Zwischen den Schichten

Mit einer neuen Methode können die Mediziner der Gastroenterologie des Katharinen-Hospitals Vorstufen und Frühformen von Krebs entfernen.

Je früher, desto besser: Dieser Leitsatz prägt die Arbeit der Mediziner in der Gastroenterologie des Katharinen-Hospitals. Um schon Vorstufen und Frühstadien von Krebs im Magen-Darm-Trakt erkennen und entfernen zu können, setzen sie auf ein ganz neues Verfahren. Betroffenes Gewebe wird über ein Endoskop an einem Stück entnommen, was die anschließende Untersuchung durch die Pathologie aussagekräftiger macht. Und für Patienten ist das Verfahren äußerst schonend.

Das „Schichtmodell“

„In gewissen Teilgebieten sind neue, schonende endoskopische Verfahren einsetzbar. Diese sogenannten Submukosa-Eingriffe machen sich den schichtförmigen Aufbau des Magen-Darm-Traktes zu Nutze“, schildert Oberarzt Rene Emminghaus. Aus drei Schichten ist der Magen-Darm-Traktes regelhaft aufgebaut: der Mucosa (Schleimhautschicht), der darunter gelegenen Submukosa (minimale Bindegewebsschicht) und der Muscularis (Muskelschicht), welche das Organ begrenzt.

Gibt es bei Patienten nun eine auffällige Wucherung des Magen-Darm-Traktes, wird zunächst diese sorgfältig mittels Endoskop und verschiedener Färbe- und Vergrößerungstechniken inspiziert.

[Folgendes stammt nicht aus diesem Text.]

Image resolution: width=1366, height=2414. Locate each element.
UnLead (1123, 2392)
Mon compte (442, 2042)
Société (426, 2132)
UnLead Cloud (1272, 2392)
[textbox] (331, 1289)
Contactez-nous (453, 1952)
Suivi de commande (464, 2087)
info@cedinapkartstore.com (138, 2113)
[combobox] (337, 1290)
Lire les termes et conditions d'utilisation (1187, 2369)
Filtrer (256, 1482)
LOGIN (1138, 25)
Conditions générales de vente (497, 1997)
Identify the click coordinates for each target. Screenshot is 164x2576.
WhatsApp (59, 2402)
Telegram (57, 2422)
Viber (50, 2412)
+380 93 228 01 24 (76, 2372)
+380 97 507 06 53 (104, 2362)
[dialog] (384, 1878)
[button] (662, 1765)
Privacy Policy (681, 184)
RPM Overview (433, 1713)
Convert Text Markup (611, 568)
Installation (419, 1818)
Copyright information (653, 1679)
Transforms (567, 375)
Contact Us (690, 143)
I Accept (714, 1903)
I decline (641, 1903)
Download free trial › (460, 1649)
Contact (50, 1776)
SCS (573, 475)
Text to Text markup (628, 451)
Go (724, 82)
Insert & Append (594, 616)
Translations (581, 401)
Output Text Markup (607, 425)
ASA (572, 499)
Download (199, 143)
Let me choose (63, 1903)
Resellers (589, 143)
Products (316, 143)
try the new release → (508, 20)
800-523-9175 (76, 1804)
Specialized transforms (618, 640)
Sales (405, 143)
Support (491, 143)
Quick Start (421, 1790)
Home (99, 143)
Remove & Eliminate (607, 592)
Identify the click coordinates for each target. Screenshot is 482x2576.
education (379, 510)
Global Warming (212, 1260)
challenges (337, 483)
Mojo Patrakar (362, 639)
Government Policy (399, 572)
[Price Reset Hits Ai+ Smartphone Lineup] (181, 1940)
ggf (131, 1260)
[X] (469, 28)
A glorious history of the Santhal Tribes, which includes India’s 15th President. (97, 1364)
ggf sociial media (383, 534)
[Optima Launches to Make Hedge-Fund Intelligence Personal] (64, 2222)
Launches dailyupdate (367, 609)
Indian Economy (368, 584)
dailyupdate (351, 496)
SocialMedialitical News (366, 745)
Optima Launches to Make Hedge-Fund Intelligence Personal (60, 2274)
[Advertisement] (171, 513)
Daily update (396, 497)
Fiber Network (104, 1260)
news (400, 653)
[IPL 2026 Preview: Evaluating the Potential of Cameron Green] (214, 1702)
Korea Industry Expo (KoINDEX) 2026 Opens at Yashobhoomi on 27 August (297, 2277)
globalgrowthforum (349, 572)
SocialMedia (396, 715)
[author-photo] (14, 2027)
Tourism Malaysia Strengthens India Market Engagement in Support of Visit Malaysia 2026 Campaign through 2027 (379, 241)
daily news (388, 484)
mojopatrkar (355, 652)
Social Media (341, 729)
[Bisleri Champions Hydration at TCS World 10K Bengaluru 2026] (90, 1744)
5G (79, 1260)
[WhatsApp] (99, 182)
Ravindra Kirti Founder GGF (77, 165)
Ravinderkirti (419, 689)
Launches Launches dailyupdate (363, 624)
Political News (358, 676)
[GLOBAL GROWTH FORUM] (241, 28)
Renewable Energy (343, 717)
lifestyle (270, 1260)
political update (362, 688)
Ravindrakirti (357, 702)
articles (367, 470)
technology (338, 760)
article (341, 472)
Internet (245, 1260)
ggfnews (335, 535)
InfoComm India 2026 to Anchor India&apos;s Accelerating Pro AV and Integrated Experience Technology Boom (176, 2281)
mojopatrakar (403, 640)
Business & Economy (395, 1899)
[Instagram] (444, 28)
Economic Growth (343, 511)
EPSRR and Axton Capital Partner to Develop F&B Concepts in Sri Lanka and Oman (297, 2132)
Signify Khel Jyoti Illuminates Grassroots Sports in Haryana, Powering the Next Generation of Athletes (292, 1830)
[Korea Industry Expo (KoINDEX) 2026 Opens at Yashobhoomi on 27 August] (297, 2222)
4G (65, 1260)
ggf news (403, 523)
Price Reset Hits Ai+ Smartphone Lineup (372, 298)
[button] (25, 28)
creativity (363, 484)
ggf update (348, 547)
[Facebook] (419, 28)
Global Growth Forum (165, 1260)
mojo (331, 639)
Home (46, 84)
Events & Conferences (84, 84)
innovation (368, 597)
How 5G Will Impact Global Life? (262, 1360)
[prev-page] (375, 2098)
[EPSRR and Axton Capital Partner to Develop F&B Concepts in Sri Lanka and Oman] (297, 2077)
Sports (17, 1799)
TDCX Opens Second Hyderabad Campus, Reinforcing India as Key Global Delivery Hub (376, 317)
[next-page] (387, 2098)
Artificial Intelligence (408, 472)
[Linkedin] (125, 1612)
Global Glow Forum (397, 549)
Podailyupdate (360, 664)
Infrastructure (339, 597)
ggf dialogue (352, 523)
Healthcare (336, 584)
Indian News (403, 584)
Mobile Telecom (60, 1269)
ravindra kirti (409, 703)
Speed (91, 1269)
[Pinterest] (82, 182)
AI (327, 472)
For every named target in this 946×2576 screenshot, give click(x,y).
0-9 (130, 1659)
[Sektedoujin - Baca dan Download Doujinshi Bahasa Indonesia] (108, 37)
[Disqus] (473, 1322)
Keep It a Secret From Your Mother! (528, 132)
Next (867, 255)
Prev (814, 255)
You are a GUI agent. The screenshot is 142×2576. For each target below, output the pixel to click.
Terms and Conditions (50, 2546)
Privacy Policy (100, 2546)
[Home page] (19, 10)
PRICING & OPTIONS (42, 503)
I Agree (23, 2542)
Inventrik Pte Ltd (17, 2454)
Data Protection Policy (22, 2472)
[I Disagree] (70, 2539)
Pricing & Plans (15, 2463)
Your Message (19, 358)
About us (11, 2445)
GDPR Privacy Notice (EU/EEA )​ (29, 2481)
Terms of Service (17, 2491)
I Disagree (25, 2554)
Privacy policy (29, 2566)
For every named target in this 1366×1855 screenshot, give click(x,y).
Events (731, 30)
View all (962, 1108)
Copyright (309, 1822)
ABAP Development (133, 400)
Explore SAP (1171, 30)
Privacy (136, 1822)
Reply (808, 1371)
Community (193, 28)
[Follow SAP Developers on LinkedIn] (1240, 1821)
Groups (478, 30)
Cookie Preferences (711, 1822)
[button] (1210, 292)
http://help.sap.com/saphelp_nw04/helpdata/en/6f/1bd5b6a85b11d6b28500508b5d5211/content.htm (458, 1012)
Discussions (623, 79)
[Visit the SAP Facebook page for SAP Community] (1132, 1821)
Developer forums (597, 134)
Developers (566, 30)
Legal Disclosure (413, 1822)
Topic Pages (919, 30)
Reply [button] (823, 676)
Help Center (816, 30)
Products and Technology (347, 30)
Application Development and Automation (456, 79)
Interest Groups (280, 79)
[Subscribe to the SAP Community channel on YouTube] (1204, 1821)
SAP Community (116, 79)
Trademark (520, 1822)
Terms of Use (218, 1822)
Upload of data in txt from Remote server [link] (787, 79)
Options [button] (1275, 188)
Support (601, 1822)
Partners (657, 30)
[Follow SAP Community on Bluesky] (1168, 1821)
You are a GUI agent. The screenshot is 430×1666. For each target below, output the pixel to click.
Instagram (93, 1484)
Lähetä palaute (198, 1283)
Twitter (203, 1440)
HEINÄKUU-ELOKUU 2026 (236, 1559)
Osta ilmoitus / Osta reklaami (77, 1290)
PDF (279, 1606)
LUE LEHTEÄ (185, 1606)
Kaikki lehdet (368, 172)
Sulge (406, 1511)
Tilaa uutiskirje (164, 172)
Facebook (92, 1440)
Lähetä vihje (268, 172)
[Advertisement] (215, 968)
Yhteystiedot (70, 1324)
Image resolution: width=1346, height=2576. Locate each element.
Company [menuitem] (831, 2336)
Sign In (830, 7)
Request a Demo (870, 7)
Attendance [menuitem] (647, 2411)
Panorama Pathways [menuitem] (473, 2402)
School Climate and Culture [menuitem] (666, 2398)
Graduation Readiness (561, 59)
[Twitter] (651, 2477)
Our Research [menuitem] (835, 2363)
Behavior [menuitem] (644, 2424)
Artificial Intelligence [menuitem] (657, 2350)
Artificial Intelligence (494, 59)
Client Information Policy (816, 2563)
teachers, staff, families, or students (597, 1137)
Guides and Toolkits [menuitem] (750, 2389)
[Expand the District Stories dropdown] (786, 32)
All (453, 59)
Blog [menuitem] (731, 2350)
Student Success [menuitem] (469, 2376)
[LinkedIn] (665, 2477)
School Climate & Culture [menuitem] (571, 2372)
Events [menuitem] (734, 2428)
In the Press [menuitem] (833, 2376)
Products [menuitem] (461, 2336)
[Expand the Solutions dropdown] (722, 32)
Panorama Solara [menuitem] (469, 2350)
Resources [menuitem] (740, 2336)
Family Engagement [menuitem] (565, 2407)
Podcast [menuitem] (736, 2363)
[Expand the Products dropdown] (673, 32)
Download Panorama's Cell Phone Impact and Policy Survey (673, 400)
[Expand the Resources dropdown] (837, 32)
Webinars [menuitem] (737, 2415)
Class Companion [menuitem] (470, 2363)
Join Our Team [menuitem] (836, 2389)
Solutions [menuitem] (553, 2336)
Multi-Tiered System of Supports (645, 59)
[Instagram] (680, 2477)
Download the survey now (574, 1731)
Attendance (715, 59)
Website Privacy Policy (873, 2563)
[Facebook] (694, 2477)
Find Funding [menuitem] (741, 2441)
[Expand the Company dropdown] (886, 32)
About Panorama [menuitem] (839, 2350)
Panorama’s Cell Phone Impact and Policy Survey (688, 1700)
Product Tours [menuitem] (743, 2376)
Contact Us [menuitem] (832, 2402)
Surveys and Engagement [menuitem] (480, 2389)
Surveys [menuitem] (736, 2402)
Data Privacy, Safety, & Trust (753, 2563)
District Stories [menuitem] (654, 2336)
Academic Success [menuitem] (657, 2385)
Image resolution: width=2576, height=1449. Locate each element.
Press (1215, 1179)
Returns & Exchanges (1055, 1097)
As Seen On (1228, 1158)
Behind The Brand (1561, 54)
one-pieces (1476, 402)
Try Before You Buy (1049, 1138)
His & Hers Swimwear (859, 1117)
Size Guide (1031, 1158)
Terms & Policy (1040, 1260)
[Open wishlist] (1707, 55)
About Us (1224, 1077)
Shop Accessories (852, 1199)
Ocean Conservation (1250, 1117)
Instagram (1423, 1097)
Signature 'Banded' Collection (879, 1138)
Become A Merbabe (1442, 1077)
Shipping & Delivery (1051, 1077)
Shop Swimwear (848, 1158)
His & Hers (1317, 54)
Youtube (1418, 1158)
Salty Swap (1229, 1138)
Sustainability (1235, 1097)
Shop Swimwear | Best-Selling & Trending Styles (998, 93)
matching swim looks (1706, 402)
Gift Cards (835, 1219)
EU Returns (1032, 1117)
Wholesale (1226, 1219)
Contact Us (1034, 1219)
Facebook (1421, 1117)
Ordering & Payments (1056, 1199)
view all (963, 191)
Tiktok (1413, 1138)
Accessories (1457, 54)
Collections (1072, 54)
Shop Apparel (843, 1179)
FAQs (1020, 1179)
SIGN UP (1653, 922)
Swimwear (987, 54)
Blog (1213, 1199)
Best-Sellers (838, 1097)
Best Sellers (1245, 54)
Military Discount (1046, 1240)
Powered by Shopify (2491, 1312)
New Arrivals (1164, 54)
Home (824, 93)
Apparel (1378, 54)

Eine erste Probe wird entnommen und begutachtet. „Ist man sich dann sicher, dass die Wucherungen lokal auf die Schleimhautschicht begrenzt sind, ist die schonende Entfernung per Magen- oder Darmspiegelung möglich“, so Emminghaus.

Das neue Verfahren

Beim sogenannten Submukosaeingriff, wie das neue Verfahren am Katharinen-Hospital heißt, wird das betroffene Gewebe mit  einem winzigen Messer in einem Stück entfernt. Die anschließende pathologische Bewertung ist somit deutlich zuverlässiger. Konkret funktioniert dies so: Nach der Markierung des zu entfernenden Gewebestückes wird die Submukosa mittels Flüssigkeit verbreitert. Anschließend kann, Millimeter für Millimeter, die zu entfernende Wucherung von der unterliegenden Muskelschicht sozusagen „filetieren“ werden. Die entstandenen kleinen Wunden heilen anschließend von selbst zu, kleinere Blutungen können direkt verödet werden. In aller Regel kann der Patient bereits nach ein bis zwei Tagen das Krankenhaus verlassen. Eingriffe dieser Art sind an Speiseröhre, Magen und Darm sehr schonend durchzuführen.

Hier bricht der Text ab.